▶ _GIVEN EXERCISE_
Extract the lines of the listing from its first line through the line containing "Image resolution: width=850", both ends included, and reproduce them unchanged. Leave the pictures out.

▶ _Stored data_
○ ○ ○
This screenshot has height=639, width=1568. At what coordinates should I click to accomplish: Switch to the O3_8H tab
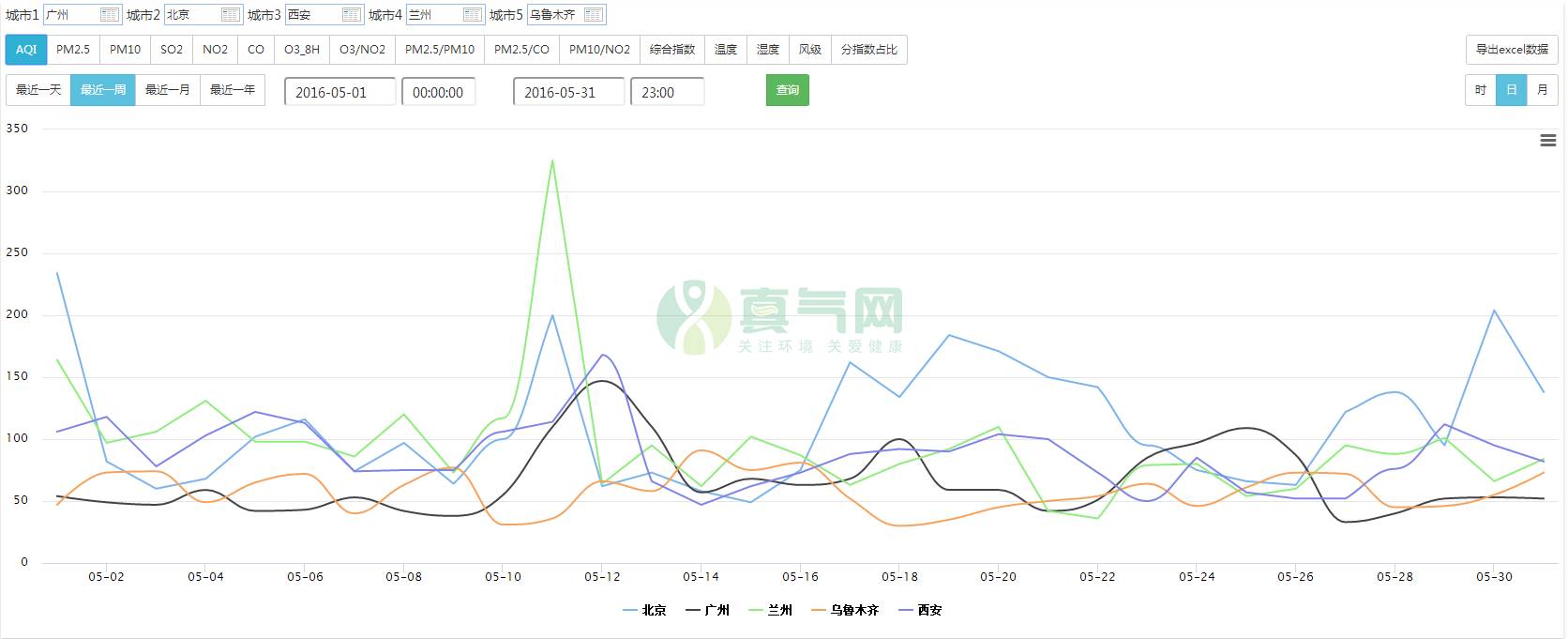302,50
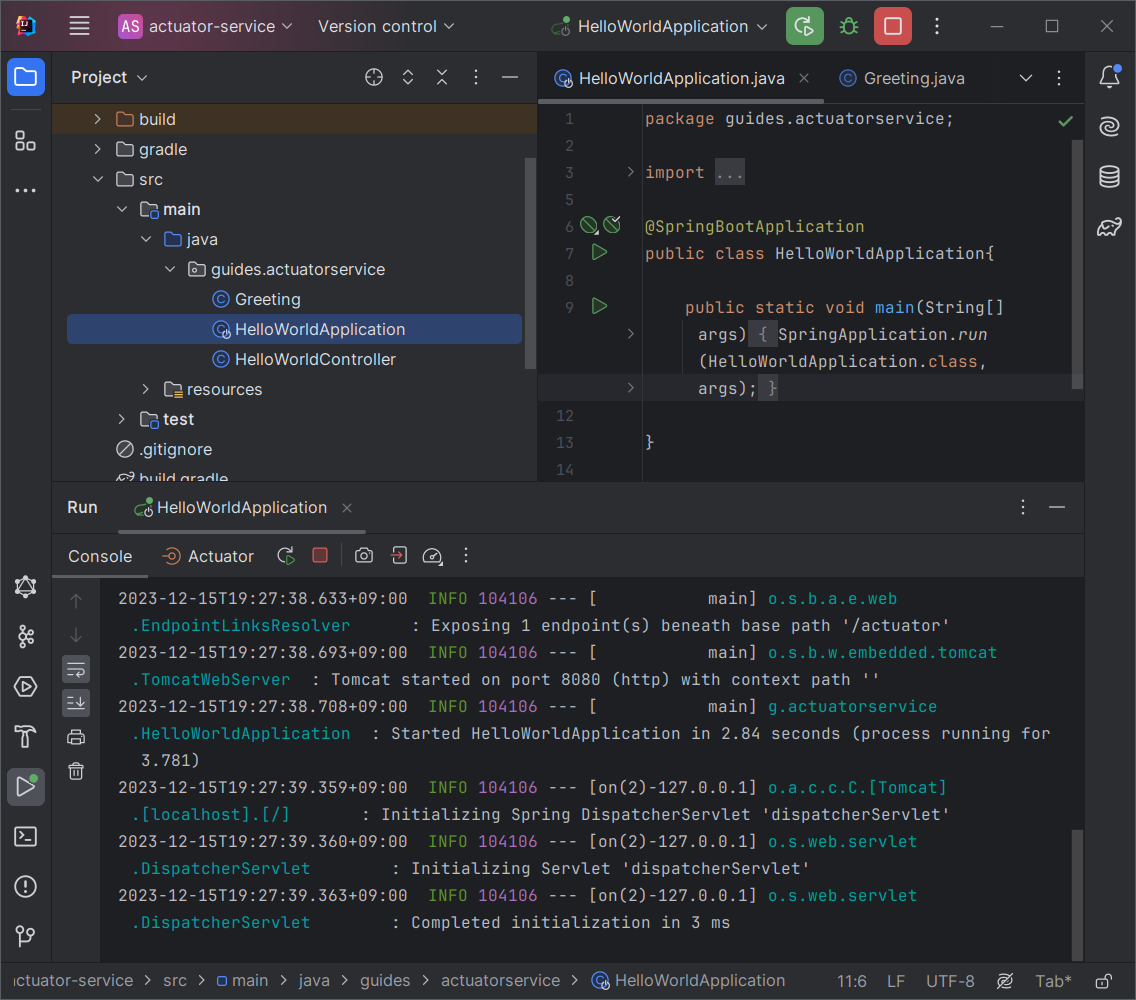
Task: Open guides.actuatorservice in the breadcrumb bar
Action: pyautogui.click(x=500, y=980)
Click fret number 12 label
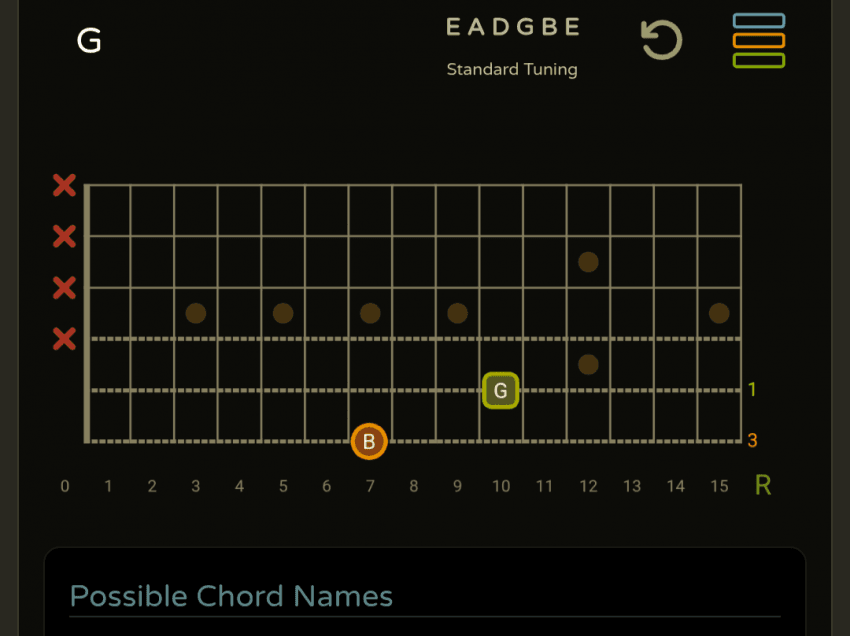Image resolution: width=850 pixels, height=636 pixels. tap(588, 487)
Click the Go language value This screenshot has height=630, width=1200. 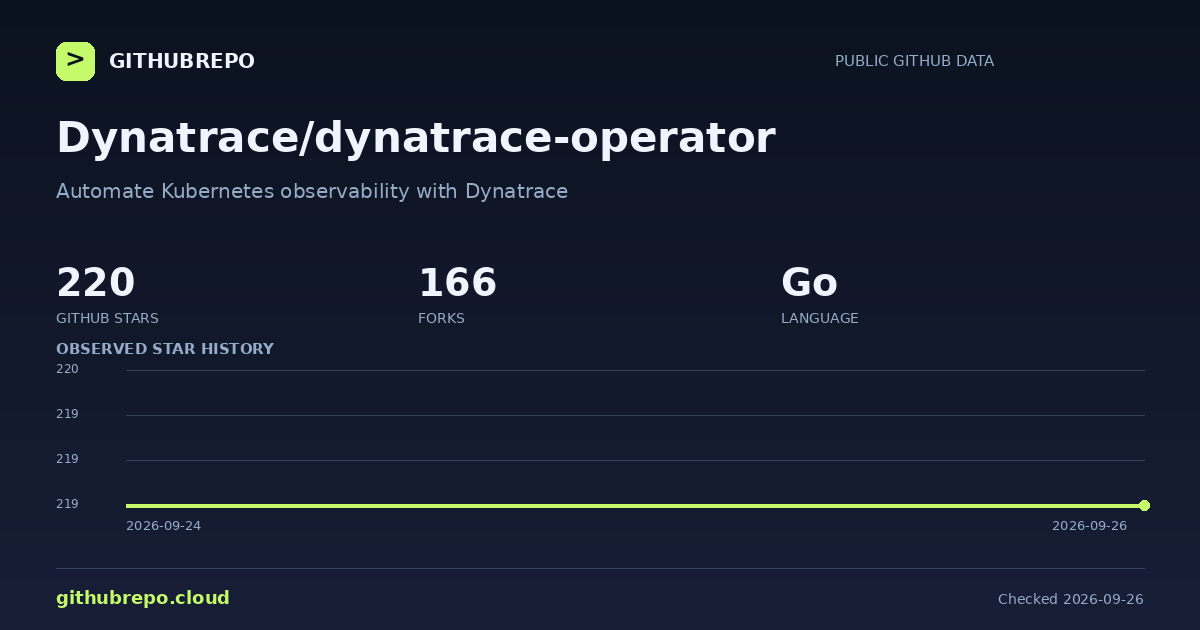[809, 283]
○ ○ ○
▶ _FINISHED TASK_
This screenshot has height=639, width=1568. At what coordinates should I click to accomplish: Switch to the O3_8H tab
302,50
Task: Open guides.actuatorservice in the breadcrumb bar
Action: pyautogui.click(x=500, y=980)
Click fret number 12 label
Image resolution: width=850 pixels, height=636 pixels. tap(588, 487)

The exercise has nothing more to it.